Table 3 Distribution of the time at risk in person-years on the proximity to wetland variables for females aged 20–50, 1859–1914. Each pair of distance groups (e.g., < 50 m and ≥ 50 m), plus the Unlinked group, represent one categorical variable
Table 4 Distribution of the time at risk in person-years on the population density variables for children aged 1–15, 1850–1914

4 Results

4.1 Comparison of Geographic Variables

Figures 5a, b and 6a, b show the mean annual values of the variables proximity to wetland and population density on the property unit level, respectively. The figures also show the mean annual differences between the calculated value for each property unit and the corresponding value for the coarser geographic levels. The largest 5% of these differences are removed to create more representative values (because of the non-normal distribution of the differences). Overall, the figures indicate relatively larger differences between the quantification methods than between the geographic levels.

Fig. 5
figure 5

Property unit level (PU) mean annual values of proximity to wetlands and mean annual difference between the PU and the other geographic levels: Object-lifeline addresses (OL_AU), snapshot addresses and object-lifeline wetlands (SN_AU OL_W), and snapshot addresses and snapshot wetlands (SN_AU SN_W); a centroid method. b Random-points method

Fig. 6
figure 6

Property unit level (PU) mean annual values of population density and mean annual difference between the PU and the other geographic levels: Object-lifeline addresses (OL_AU) and snapshot addresses (SN_AU); a unweighted population density; b GWPD

Both of the wetland variables follow a similar temporal pattern (Fig. 5a, b). For the period 1850–1909 (excluding the last 4 years that account for most of the drainage activity), the average distances to wetlands on the property unit level are 458 and 447 m for the centroid and random-points methods, respectively. After approximately 1890, the mean distance to wetlands for the property unit level increases. The average absolute differences for the entire period between the property units and object-lifeline addresses are approximately 4% (20 m) and 5% (30 m), respectively, for the centroid and random-point methods. For the property units and snapshot addresses with object-lifeline wetlands, the average difference for the period is approximately 8% for both variables (40 m for the centroid method and 34 m for the random-points method). Finally, except for the period 1909–1914, the differences between snapshot addresses with snapshot wetlands and property units are large at 75% (335 m) and 66% (323 m) for the centroid and random-points method, respectively.

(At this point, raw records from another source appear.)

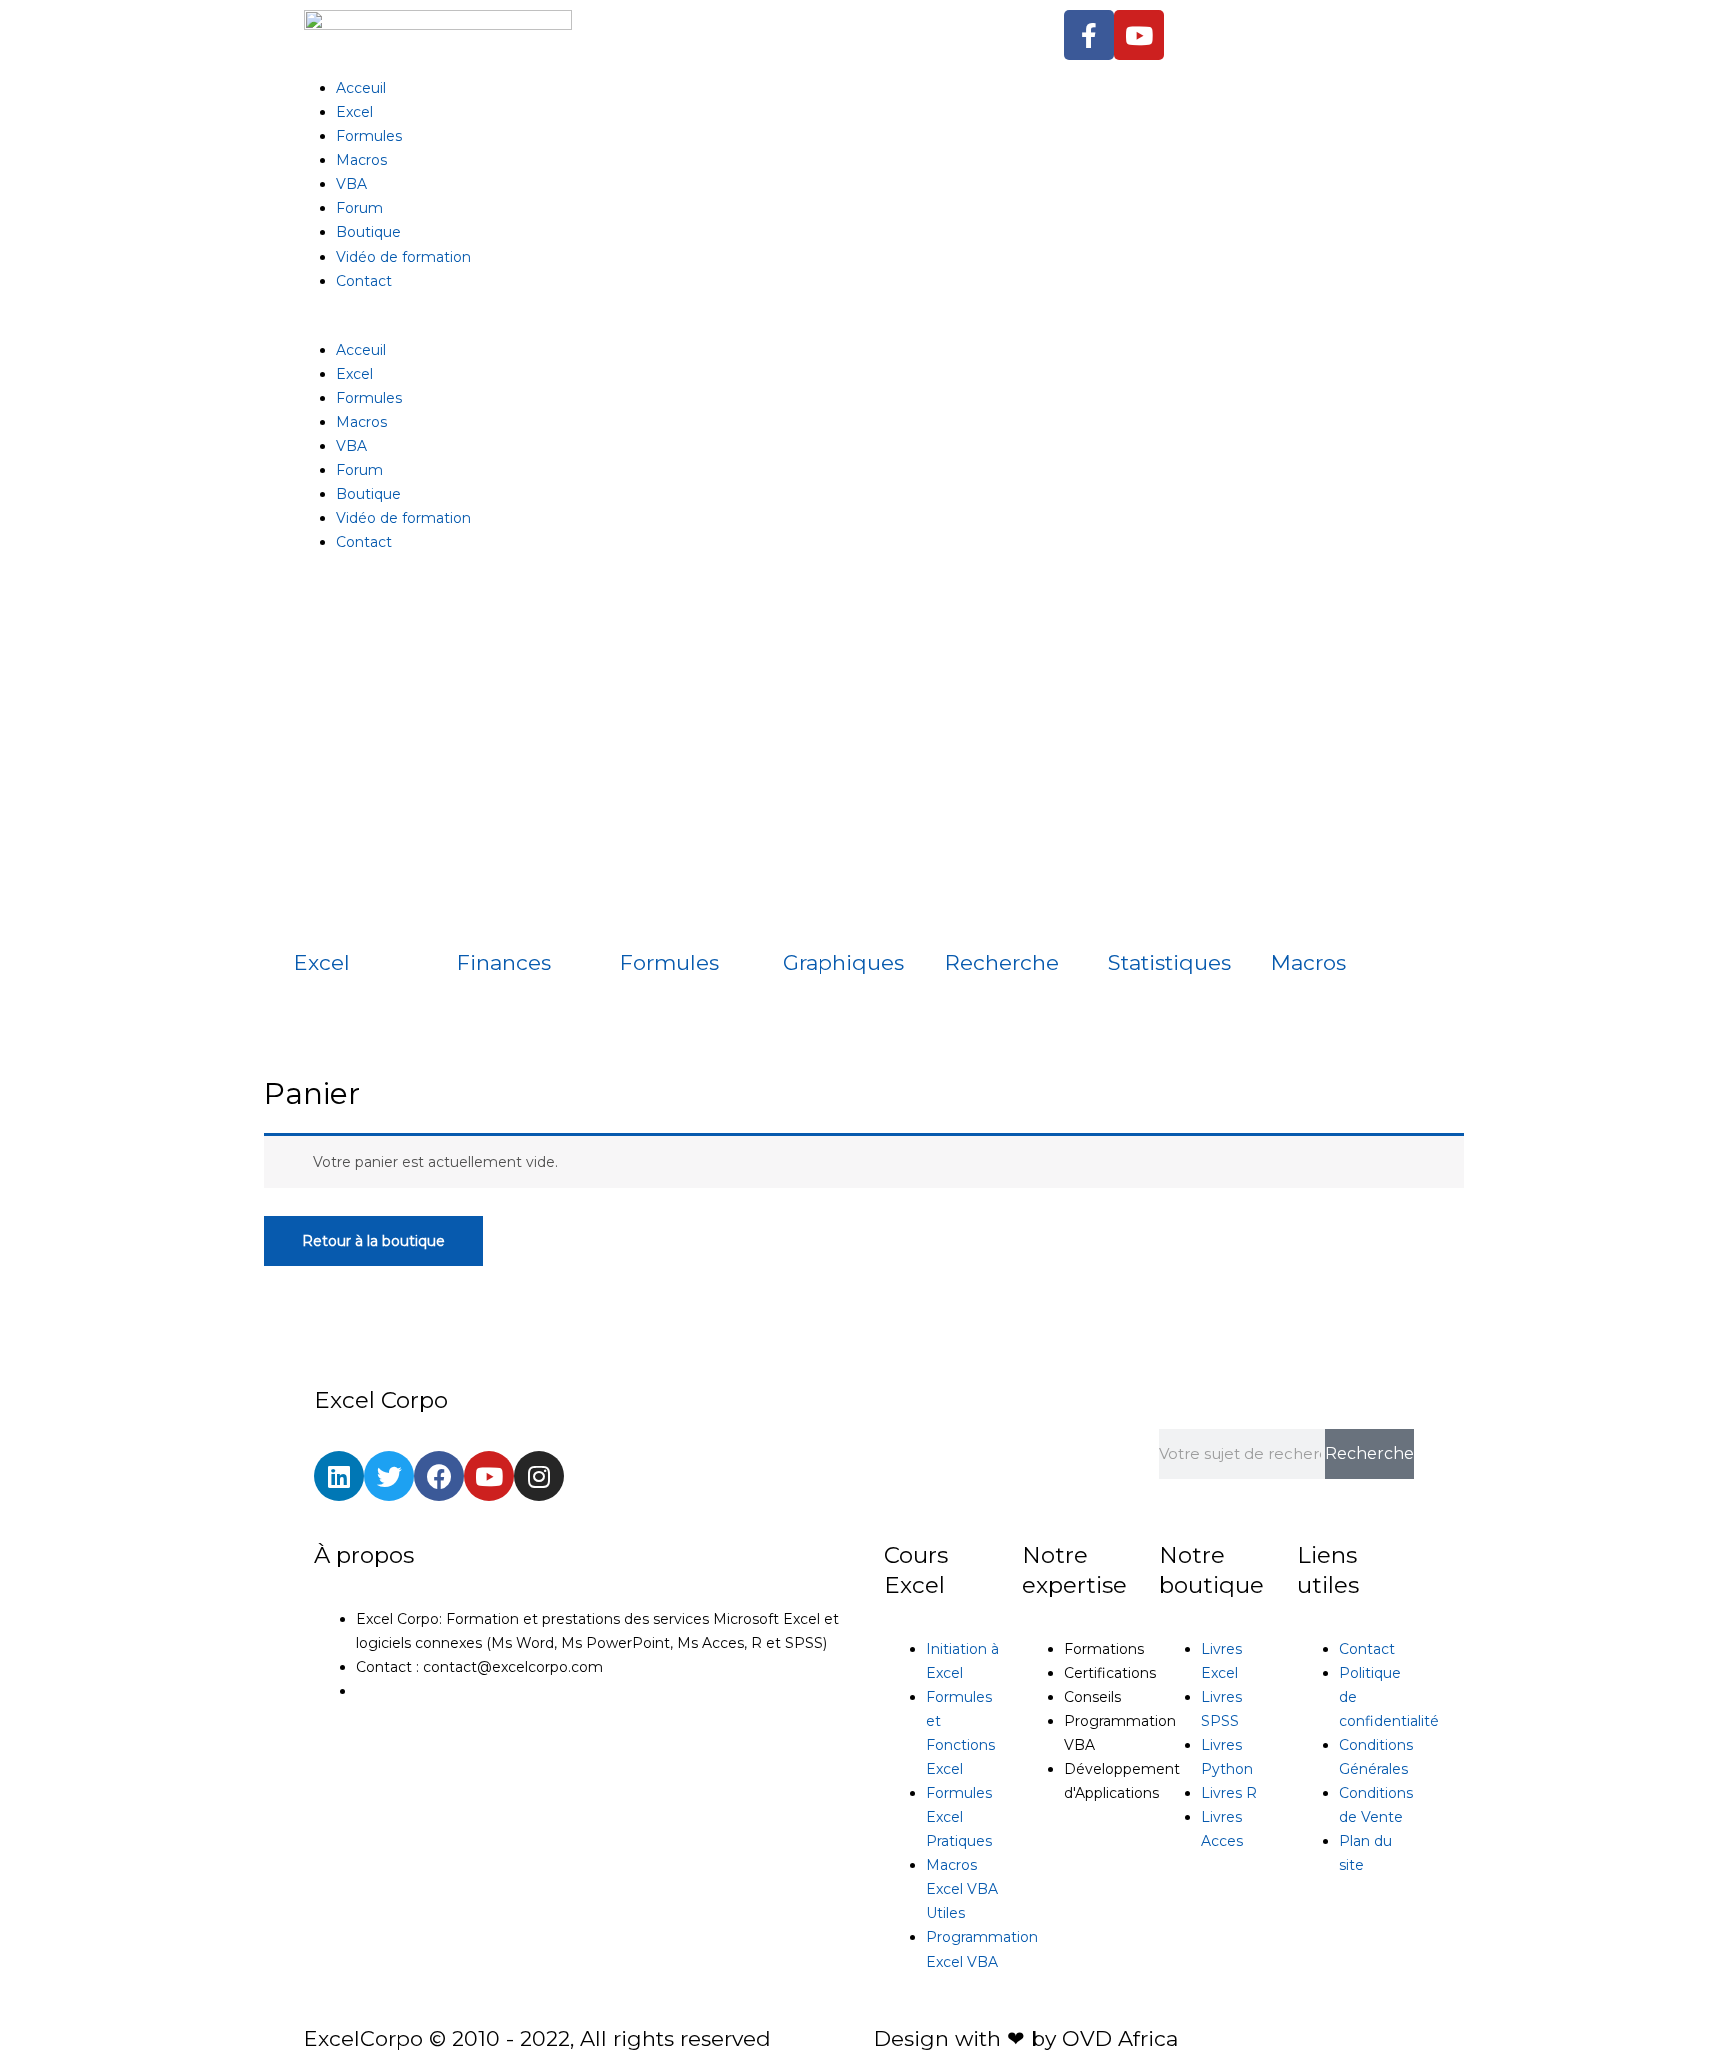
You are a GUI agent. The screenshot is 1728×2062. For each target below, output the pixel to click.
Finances (504, 962)
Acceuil (361, 88)
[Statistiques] (1133, 916)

Moreover, the temporal patterns of the population density methods differ considerably between the two quantification methods, primarily between the average annual values on the property unit level (Fig. 6a, b). The wetland variables are similar to the population density variables because the absolute differences for the snapshot addresses begin to decrease starting from approximately 1880, and the absolute differences for the object-lifeline and snapshot addresses subsequently begin to converge. This observation is explained by the increasing similarity between the object-lifeline addresses and the snapshot addresses towards the end of the study period. The average differences between the property units and object-lifeline addresses for the entire period are approximately 14 and 23%, respectively, for the unweighted population density and the geographically weighted population density. For the property units and snapshot addresses, the average differences for the period are approximately 23 and 36% for the unweighted and the geographically weighted population density, respectively.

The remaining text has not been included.